Dehn–Sommerville equations with different k are not independent. There are several ways to choose a maximal independent subset consisting of $\left[\frac{d+1}{2}\right]$ equations. If d is even then the equations with k = 0, 2, 4, ..., d − 2 are independent. Another independent set consists of the equations with k = −1, 1, 3, ..., d − 3. If d is odd then the equations with k = −1, 1, 3, ..., d − 2 form one independent set and the equations with k = −1, 0, 2, 4, ..., d − 3 form another.

== Equivalent formulations ==

Sommerville found a different way to state these equations:

 $\sum_{i=-1}^{k-1}(-1)^{d+i}\binom{d-i-1}{d-k} f_i = \sum_{i=-1}^{d-k-1}(-1)^i \binom{d-i-1}{k} f_i,$

where 0 ≤ k ≤ 1/2(d−1). This can be further facilitated introducing the notion of h-vector of P. For k = 0, 1, ..., d, let

 $h_k = \sum_{i=0}^k (-1)^{k-i}\binom{d-i}{k-i}f_{i-1}.$

The sequence

 $h(P)=(h_0,h_1,\ldots,h_d)$

is called the h-vector of P. The f-vector and the h-vector uniquely determine each other through the relation

 $\sum_{i=0}^d f_{i-1}(t-1)^{d-i}=\sum_{k=0}^d h_k t^{d-k}.$

Then the Dehn–Sommerville equations can be restated simply as

 $h_k = h_{d-k} \quad\text{ for } 0\leq k\leq d.$

The equations with 0 ≤ k ≤ 1/2(d−1) are independent, and the others are manifestly equivalent to them.
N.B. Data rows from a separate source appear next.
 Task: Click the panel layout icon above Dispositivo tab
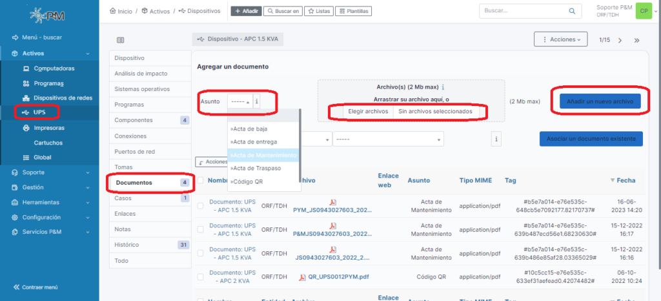coord(121,40)
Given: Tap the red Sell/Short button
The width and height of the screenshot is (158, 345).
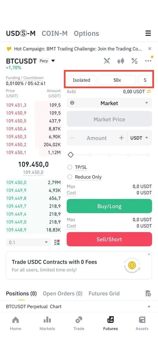Looking at the screenshot, I should tap(109, 239).
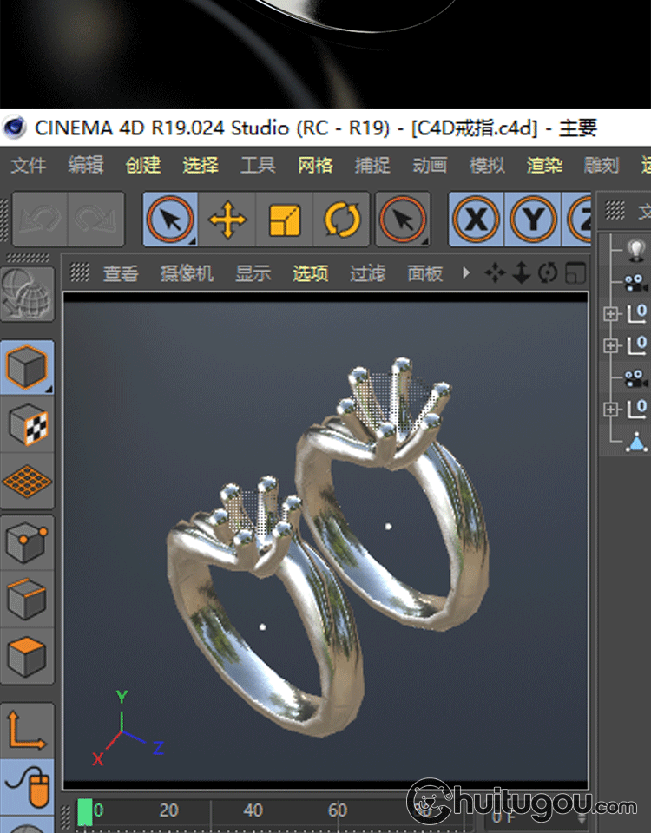Open the 创建 (Create) menu
The image size is (651, 833).
[x=143, y=165]
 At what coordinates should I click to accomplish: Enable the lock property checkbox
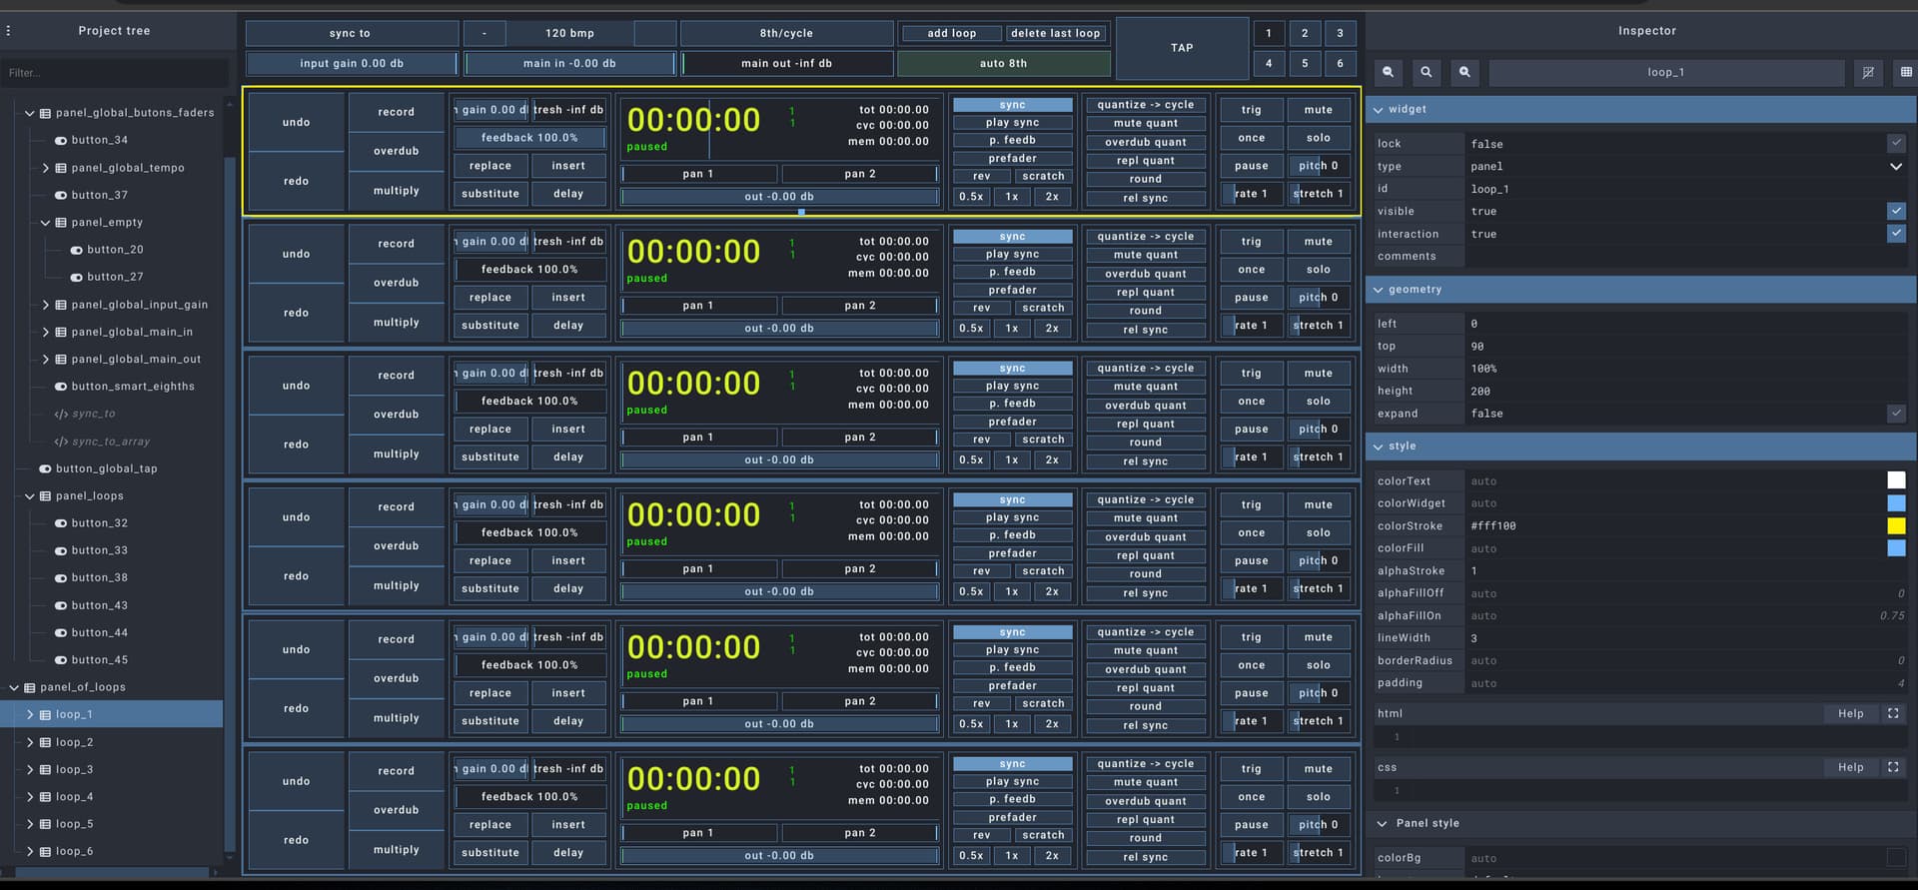click(1895, 144)
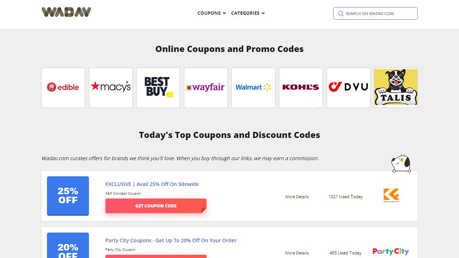Select the Kohl's brand logo
459x258 pixels.
point(301,87)
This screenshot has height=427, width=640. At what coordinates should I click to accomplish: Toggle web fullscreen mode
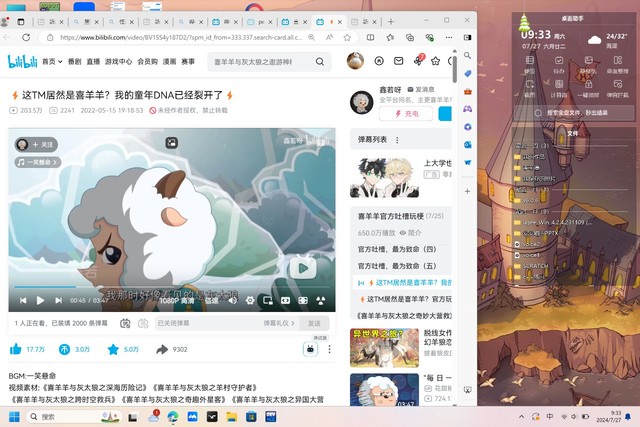tap(302, 300)
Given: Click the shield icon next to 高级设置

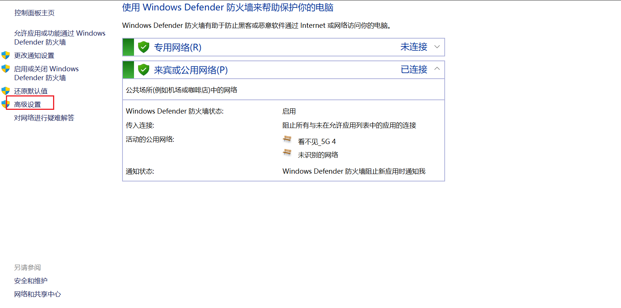Looking at the screenshot, I should coord(5,104).
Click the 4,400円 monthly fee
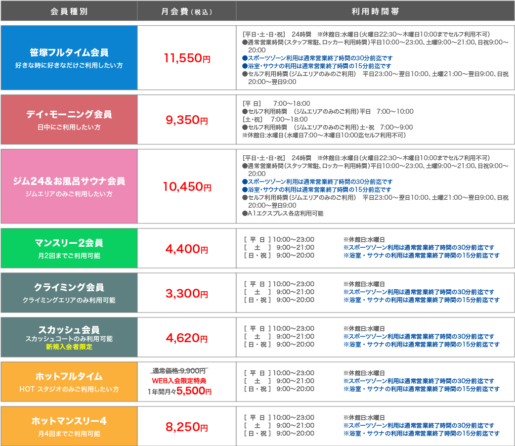515x446 pixels. [x=186, y=249]
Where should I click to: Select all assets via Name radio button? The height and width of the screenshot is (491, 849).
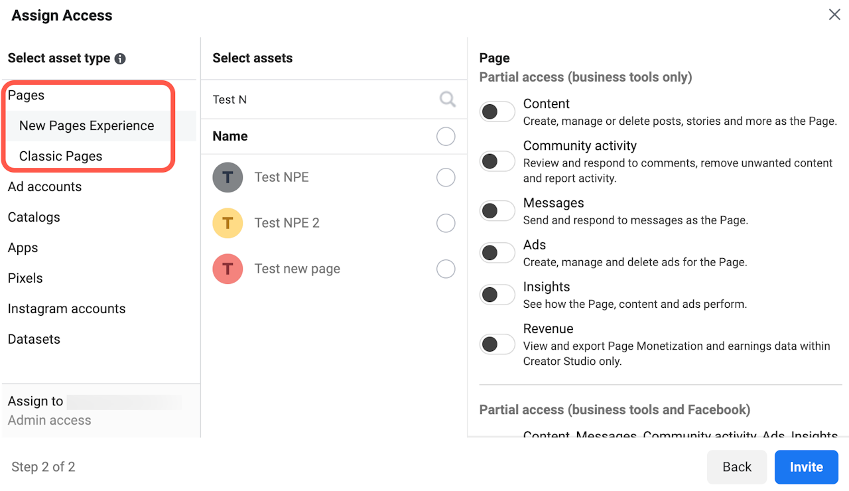[x=446, y=137]
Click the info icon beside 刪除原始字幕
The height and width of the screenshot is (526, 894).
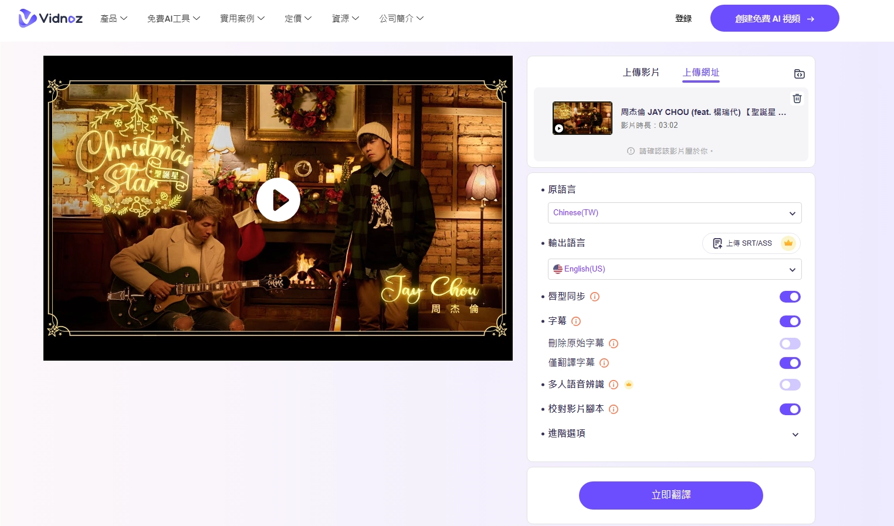[613, 343]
Richard Stanley gave an interpretation of the components of the h-vector of a simplicial convex polytope P in terms of the projective toric variety X associated with (the dual of) P. Namely, they are the dimensions of the even intersection cohomology groups of X:

 $h_k=\dim_{\mathbb{Q}}\operatorname{IH}^{2k}(X,\mathbb{Q})$

(the odd intersection cohomology groups of X are all zero). In this language, the last form of the Dehn–Sommerville equations, the symmetry of the h-vector, is a manifestation of the Poincaré duality in the intersection cohomology of X.